―――その笑みから、感じた。
真っ直ぐ見つめてくるは、灰色の髪の女。
笑っている筈なのに、酷く恐ろしく。
「さようなら、アレフ」
―――死の恐怖を、思った。
エンフィールドの陽のあたる丘公園。
「や」
出会ったのは先日知り合ったばかりの女だった。
昼間は暖かな陽光で照らされているここも朝早くだと寂しげな風景だ。
仕事があろうとなかろうと、朝早い時間帯にここを抜けて誰よりも早くジョートショップへ行くのが決まっていた。

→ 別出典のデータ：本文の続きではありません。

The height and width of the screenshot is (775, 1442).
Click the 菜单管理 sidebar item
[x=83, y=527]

今日も何時ものように公園の前を歩いていると彼女に声をかけられたのだ。
目の前の灰色の髪と目を持つ彼女に。
先日はタキシードのような服だったが、今日は白い服装に白衣を羽織っている。
「聖、さん」
「いいよ、かしこまらなくて。聖でいい」
先日と変わらず、聖は元気そうだった。
“話があるから”と公園のベンチに座った。
「全然変わってない、この公園」
聖は"数年ぶりに戻って来たものだから家の掃除が大変だった”だの色々話をしてくれる。
けれどアレフの耳には入りもしなかった。
ジョートショップに戻った後、記憶喪失の事を話し亮の事を聞いた。
亮の家族はあの屋敷に暮らしていたこと。
母親は六年前、父親も亮が生まれる前に亡くなったこと。
そして二年前、亮が失踪したこと。
中でも意外だったのは亮の年齢だった。
失踪当時の年齢は19歳。つまり現在は20歳。
なんとアレフより二つ上、アルベルトでも一つ上だ。
てっきり年下だと思っていた。
ちなみに聖は同い年の従姉、里矢と理奈は妹ということだ。
屋敷から持って帰ってしまった写真は家族と近所に住んでいた木こりの家族との集合写真だったそうだ。

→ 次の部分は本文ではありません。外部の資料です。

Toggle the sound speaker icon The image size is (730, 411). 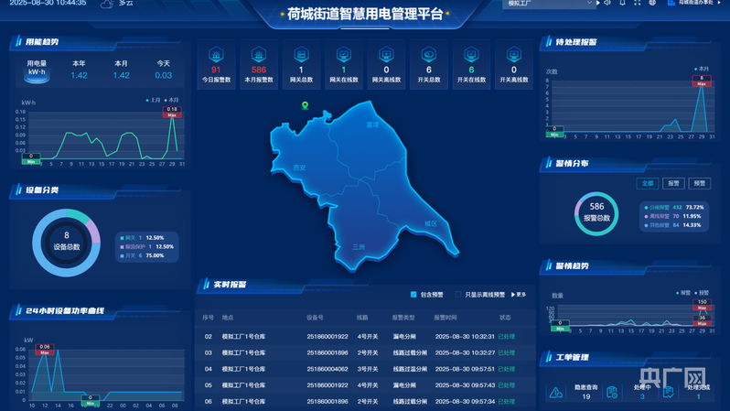pyautogui.click(x=607, y=4)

ちなみに後列の一番右前列の左から二番目がきこり家族だ。
「考え中のところ悪いけど、そろそろ本題に入っても?」
「えっ!?あっ……」
聖の声でアレフは我に返った。
「わ、わりぃ……」
「いいよ、別に。ほら、話してなかったから。亮の多重人格のこと。今日はそれを話そうと思って」
「あ……」
昨日は多重人格の事をきく前に家族だけで過ごしたいと亮を連れて出ていてしまって聞けなかった。

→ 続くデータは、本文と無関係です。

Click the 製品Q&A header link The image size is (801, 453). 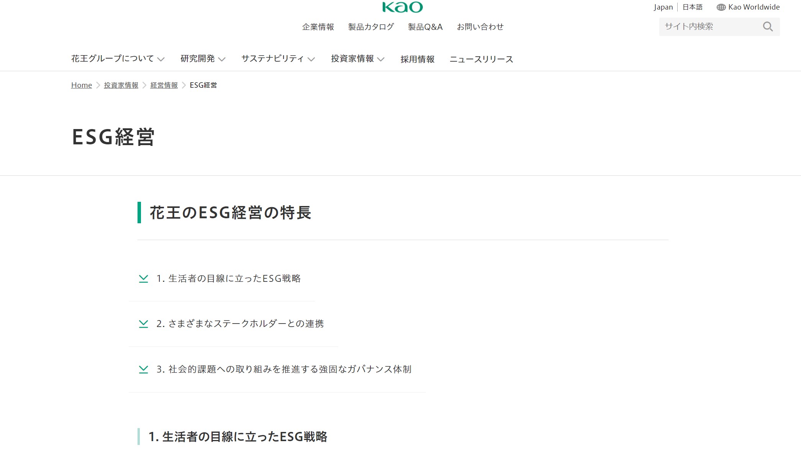tap(425, 27)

だがそれならまず主治医のトーヤ=クラウドに話すべき筈だ。
「けど、そんな重要な話しなら俺よりもドクターに……」
「だって君、亮の親友じゃあないのかな?」
その一言にアレフは目を見開いて凝視した。
そんなこと、一度も話した覚えは全くなかった。
「昨日見た感じじゃあの中で一番亮を気にかけてくれたのって君だったし、一番心配してるだろうから最初に話しておこうと思っ て」
あの時間だけで判ってしまうものなのだろうか。
いまいち納得できなかったが今は多重人格の事を聞くことにした。
「それで亮の事なんだけど、亮の小さい頃はね、こっちがいうのも何だけどすっごく可愛くてね。もうそこら辺のガキなんか目じゃねぇよって感じv」
「は、はあ……」
話しの内容に気が抜けてしまった。
まるで我が子自慢を聞かされているような気分だ。
「それでもって人見知りなんか全然しない子だったから大変でね……。まあ、そこも可愛いんだけど」
「大変?」
「ほら、人見知りしないってことは誰にでも懐いちゃうってことかな? 何の疑いも持たず。それでいてあの美形っぷりだから……」
それは亮がまだ幼かった頃の事。
皆と一緒に夜鳴き鳥雑貨へ買出しに行き、亮だけを外で待たせていた。
買出しを終え、迎えに行くとペロペロキャンディを手にしたいかにも怪しい男にまさに連れて行かれる所だったそうだ。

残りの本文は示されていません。